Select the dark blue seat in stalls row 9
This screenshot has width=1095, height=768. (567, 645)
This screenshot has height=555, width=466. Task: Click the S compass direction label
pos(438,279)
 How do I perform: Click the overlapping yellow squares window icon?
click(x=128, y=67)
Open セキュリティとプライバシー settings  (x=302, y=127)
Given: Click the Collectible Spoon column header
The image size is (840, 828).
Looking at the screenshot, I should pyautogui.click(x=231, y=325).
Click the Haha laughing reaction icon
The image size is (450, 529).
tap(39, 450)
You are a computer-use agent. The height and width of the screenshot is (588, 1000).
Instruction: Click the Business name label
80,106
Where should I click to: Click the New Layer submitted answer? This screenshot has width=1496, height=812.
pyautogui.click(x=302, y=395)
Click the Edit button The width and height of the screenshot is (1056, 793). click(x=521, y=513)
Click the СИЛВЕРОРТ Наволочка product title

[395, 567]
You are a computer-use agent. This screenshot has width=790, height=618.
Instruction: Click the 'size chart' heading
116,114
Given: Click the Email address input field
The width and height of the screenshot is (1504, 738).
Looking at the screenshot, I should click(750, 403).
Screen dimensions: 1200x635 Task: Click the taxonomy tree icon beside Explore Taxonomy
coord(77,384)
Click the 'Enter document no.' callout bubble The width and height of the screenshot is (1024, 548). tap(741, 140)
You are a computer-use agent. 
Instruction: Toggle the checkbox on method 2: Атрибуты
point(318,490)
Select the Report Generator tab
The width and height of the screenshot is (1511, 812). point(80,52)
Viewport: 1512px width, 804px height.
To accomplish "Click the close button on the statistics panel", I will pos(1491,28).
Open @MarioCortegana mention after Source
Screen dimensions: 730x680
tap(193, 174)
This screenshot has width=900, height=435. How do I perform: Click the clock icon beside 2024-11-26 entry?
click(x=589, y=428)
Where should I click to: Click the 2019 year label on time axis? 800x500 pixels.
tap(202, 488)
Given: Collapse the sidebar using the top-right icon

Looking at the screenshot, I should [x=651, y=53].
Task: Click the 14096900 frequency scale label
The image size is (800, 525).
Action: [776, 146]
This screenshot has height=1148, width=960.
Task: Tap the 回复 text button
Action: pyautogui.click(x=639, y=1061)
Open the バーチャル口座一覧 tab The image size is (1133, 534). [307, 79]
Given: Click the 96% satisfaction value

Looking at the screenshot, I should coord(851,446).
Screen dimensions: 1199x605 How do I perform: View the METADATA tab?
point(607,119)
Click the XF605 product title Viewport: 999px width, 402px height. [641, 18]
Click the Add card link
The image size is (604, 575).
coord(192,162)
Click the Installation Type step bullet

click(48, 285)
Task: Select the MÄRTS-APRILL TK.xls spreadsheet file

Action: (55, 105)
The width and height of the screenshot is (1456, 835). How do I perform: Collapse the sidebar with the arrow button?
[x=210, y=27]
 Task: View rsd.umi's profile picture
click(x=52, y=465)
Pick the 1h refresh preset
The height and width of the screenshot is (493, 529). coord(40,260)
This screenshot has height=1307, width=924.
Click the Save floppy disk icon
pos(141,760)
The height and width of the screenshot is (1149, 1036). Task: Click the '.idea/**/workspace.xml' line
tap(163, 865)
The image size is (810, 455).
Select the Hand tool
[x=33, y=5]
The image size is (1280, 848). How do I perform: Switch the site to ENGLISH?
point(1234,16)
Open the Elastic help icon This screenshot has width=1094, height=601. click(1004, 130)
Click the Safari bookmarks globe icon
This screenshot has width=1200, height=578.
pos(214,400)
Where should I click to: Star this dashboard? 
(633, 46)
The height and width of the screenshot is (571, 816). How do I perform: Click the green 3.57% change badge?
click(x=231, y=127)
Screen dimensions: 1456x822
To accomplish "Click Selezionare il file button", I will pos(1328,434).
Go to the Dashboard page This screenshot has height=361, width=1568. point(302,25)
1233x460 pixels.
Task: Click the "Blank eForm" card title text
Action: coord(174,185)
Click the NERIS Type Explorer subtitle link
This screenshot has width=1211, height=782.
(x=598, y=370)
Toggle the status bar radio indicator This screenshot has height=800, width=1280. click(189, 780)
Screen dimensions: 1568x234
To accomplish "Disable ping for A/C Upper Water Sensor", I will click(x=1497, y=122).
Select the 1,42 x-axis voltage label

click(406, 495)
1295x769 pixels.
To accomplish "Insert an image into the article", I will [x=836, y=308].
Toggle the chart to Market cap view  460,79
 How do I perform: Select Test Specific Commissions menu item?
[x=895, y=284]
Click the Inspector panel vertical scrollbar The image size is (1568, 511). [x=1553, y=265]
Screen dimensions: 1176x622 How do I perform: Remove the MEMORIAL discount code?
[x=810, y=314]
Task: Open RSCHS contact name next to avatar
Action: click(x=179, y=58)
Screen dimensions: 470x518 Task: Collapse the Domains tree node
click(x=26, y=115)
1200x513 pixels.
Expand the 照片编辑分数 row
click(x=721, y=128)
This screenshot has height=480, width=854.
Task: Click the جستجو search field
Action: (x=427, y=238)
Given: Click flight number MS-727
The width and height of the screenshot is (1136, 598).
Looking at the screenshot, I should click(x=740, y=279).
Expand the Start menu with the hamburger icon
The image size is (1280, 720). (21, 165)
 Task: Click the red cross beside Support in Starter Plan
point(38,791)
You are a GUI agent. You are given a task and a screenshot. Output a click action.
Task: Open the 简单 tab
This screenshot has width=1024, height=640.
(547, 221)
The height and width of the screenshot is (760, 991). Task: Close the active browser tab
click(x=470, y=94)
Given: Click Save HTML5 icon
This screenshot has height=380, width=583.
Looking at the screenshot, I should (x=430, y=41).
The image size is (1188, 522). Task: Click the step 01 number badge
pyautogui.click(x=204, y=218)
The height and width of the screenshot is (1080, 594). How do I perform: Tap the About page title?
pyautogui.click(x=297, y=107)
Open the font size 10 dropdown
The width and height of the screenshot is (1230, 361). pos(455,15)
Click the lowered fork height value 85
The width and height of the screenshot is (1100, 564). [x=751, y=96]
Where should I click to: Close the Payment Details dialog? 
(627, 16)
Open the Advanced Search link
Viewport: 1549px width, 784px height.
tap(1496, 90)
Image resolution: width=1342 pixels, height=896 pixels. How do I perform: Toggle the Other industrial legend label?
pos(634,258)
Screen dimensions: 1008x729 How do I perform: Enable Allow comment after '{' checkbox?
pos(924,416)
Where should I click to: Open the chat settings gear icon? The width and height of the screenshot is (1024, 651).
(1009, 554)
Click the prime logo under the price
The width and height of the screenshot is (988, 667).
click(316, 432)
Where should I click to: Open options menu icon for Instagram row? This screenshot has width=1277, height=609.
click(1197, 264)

WORK INSTRUCTIONS: Answer only with how many lines in the records include "agent".

YOUR SOLUTION: 4